The code performs various tasks related to Twitter data analysis, including scraping tweets, preprocessing text, counting word frequencies, and searching for accounts based on hashtags

### Install requirements

In [1]:
import snscrape.modules.twitter as sntwitter
import pandas as pd
from datetime import datetime, timedelta
import math
import os
#from googletrans import Translator
import nltk
from nltk.corpus import stopwords
from nltk.stem import WordNetLemmatizer
nltk.download('stopwords')
nltk.download('omw-1.4')
import re
from collections import Counter
import spacy

[nltk_data] Downloading package stopwords to
[nltk_data]     C:\Users\Асхат\AppData\Roaming\nltk_data...
[nltk_data]   Package stopwords is already up-to-date!
[nltk_data] Downloading package omw-1.4 to
[nltk_data]     C:\Users\Асхат\AppData\Roaming\nltk_data...
[nltk_data]   Package omw-1.4 is already up-to-date!

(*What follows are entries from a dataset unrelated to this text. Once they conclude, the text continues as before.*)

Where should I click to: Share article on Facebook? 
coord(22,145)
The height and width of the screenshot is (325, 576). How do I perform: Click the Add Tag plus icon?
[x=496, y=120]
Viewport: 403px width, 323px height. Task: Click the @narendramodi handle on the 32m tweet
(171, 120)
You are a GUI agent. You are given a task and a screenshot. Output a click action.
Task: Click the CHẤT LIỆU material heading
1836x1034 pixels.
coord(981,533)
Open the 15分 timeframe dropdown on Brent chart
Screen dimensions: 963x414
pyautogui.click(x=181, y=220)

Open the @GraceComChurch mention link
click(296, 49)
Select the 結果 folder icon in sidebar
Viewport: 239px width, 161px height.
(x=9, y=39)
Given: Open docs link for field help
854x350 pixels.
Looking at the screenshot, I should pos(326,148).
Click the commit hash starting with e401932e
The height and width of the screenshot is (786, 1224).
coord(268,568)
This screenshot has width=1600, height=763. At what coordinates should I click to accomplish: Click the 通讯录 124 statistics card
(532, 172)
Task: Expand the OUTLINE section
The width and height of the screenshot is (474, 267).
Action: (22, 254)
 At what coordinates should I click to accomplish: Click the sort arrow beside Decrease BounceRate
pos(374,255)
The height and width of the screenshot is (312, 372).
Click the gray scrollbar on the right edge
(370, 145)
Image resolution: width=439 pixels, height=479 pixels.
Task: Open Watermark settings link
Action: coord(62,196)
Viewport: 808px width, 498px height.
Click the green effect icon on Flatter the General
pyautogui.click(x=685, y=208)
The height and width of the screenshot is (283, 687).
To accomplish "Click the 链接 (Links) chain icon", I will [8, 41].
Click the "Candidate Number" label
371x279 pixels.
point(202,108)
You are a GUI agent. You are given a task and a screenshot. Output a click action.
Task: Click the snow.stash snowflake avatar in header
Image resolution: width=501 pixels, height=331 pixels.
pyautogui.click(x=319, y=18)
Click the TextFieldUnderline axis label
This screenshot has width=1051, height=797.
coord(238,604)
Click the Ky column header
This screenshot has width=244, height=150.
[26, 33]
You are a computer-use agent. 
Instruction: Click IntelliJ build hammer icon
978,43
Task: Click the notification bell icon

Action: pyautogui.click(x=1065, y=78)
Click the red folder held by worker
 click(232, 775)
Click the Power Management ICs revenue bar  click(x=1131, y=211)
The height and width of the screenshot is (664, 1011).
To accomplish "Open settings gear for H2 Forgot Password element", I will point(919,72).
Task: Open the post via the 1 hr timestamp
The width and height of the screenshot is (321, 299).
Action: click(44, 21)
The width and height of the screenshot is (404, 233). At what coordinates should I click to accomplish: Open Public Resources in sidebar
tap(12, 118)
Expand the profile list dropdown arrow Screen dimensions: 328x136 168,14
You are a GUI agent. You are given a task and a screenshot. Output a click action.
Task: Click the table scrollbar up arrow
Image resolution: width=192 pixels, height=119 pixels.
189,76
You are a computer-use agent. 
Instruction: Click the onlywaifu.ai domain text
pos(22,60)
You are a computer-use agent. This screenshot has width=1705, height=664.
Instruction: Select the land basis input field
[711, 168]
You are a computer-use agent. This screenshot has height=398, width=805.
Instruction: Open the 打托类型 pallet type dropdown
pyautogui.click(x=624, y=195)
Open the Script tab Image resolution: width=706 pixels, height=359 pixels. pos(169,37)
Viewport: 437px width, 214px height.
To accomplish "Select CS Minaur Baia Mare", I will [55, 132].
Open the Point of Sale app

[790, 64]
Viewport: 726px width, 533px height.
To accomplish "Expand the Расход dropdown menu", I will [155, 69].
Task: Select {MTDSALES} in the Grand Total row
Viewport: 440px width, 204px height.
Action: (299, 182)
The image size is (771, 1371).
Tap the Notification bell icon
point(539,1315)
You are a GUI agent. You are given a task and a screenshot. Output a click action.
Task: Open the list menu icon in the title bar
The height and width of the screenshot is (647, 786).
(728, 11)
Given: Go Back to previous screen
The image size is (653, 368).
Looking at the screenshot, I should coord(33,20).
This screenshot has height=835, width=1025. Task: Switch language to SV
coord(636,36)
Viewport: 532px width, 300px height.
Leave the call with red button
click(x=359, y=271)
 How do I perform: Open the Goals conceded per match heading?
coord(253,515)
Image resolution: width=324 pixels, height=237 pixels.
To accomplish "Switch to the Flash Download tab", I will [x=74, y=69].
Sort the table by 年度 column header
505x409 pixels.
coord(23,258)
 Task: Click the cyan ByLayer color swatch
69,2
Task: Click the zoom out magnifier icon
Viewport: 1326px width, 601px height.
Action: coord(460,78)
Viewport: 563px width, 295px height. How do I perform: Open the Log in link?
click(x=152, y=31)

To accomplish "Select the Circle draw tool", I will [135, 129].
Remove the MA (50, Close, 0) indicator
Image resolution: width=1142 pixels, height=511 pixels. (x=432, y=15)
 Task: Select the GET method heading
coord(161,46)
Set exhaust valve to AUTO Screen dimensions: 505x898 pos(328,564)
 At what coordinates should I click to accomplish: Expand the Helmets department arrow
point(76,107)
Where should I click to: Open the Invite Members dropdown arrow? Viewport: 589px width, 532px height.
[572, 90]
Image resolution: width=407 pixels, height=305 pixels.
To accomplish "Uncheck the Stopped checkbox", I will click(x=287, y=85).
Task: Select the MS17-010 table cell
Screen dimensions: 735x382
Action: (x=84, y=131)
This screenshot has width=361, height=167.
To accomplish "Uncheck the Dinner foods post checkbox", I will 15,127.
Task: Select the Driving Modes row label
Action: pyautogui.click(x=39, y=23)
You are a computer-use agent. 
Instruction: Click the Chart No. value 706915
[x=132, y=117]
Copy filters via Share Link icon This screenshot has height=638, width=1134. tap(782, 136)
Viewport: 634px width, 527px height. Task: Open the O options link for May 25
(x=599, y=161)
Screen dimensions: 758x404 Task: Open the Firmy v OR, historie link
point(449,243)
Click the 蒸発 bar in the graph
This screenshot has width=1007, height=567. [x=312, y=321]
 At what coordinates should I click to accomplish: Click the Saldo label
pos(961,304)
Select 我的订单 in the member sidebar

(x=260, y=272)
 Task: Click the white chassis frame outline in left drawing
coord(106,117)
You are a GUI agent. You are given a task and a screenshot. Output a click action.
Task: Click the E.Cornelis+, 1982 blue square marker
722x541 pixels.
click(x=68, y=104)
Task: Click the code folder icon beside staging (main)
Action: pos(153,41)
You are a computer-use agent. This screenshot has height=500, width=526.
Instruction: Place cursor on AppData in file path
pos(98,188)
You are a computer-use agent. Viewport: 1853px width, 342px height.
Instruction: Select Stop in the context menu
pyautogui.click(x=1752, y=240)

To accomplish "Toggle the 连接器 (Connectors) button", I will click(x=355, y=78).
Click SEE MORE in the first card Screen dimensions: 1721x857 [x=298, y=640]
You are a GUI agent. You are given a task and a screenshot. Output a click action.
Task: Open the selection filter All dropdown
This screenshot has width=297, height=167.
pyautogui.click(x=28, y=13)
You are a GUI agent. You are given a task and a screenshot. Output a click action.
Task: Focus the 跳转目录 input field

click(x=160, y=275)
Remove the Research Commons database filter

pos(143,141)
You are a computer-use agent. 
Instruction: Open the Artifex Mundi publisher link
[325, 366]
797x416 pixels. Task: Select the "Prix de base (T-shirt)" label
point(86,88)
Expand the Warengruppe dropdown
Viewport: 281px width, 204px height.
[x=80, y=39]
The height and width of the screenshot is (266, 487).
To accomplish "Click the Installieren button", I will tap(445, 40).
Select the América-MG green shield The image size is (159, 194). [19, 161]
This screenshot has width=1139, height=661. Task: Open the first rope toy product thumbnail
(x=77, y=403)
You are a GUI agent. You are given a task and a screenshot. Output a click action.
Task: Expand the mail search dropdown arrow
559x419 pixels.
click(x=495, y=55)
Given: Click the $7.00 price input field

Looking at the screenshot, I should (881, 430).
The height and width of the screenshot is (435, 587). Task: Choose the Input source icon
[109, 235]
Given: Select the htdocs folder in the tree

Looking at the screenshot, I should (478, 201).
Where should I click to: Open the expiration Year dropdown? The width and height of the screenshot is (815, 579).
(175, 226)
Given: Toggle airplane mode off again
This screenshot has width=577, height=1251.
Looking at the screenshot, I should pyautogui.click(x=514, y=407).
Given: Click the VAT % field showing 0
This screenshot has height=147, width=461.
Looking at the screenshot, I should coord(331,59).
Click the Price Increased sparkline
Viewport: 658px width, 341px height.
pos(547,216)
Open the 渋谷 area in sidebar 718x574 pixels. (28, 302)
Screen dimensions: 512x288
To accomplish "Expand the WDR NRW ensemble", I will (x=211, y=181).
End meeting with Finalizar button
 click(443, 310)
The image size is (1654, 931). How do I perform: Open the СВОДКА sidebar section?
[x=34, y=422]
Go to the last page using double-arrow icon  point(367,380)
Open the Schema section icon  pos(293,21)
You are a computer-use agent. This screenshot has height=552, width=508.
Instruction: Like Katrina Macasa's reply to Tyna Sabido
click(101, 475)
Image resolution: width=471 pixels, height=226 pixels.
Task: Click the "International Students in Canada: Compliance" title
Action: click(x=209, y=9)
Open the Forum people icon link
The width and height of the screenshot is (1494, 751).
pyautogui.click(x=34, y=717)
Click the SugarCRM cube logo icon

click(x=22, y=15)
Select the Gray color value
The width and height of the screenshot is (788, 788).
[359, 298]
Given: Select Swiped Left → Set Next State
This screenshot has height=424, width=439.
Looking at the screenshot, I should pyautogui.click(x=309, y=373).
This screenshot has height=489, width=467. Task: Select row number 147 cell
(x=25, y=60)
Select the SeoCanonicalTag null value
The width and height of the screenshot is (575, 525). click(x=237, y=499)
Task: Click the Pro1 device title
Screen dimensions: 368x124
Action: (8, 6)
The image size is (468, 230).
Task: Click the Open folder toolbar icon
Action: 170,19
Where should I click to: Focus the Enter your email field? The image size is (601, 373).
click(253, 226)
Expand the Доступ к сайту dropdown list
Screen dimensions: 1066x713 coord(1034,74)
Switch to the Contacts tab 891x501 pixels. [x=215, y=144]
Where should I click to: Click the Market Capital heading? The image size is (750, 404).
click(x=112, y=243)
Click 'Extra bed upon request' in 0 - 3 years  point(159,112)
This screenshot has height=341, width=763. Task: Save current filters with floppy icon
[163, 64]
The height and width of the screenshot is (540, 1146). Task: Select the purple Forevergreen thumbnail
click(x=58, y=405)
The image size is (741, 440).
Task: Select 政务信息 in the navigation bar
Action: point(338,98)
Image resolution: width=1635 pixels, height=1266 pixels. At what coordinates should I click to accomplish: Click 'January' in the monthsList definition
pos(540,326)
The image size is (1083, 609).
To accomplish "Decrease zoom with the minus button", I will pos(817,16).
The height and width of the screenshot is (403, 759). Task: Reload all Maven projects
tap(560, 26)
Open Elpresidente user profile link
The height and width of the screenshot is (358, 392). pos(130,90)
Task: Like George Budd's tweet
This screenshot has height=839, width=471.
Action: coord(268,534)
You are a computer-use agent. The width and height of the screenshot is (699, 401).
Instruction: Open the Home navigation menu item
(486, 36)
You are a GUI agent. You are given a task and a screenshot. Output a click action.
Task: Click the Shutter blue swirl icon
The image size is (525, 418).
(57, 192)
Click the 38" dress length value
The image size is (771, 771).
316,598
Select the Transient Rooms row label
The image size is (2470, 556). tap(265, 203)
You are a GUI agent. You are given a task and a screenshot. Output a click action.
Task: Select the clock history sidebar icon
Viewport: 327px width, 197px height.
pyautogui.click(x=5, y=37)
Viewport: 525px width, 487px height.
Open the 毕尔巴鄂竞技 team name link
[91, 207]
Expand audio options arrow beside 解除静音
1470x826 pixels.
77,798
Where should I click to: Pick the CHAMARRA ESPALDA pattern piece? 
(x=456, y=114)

# Scraping tweets during last 'n' hours

#### Scrap tweets, likes, reposts and then process the text using spaCy

In [None]:
# Read the Excel file and remove "https://twitter.com/" from the Link column
df = pd.read_excel('Twitter Account Database.xlsx', nrows = 5)

df['Link'] = df['Link'].str.replace('https://twitter.com/', '')

# Drop duplicates from 'Link' column
df = df.drop_duplicates(subset=['Link'])

# Set the time range for scraping tweets
now = datetime.now()
start = now - timedelta(hours=24)

# Initialize an empty list to store the tweets
tweets = []

# Loop over each username in the "Link" column and scrape their tweets from the last 24 hours
for username in df['Link']:
    for tweet in sntwitter.TwitterSearchScraper(f'from:{username} since:{start:%Y-%m-%d} until:{now:%Y-%m-%d}').get_items():
        text = tweet.content
        link = tweet.url
        tweets.append([username, tweet.date, text, link, tweet.likeCount, tweet.retweetCount])

# Convert the list of tweets to a DataFrame
df_tweets = pd.DataFrame(tweets, columns=['Username', 'Datetime', 'text', 'link', 'like_count', 'retweet_count'])

# Remove timezone information from the Datetime column
df_tweets['Datetime'] = df_tweets['Datetime'].apply(lambda x: x.replace(tzinfo=None) if x is not None else None)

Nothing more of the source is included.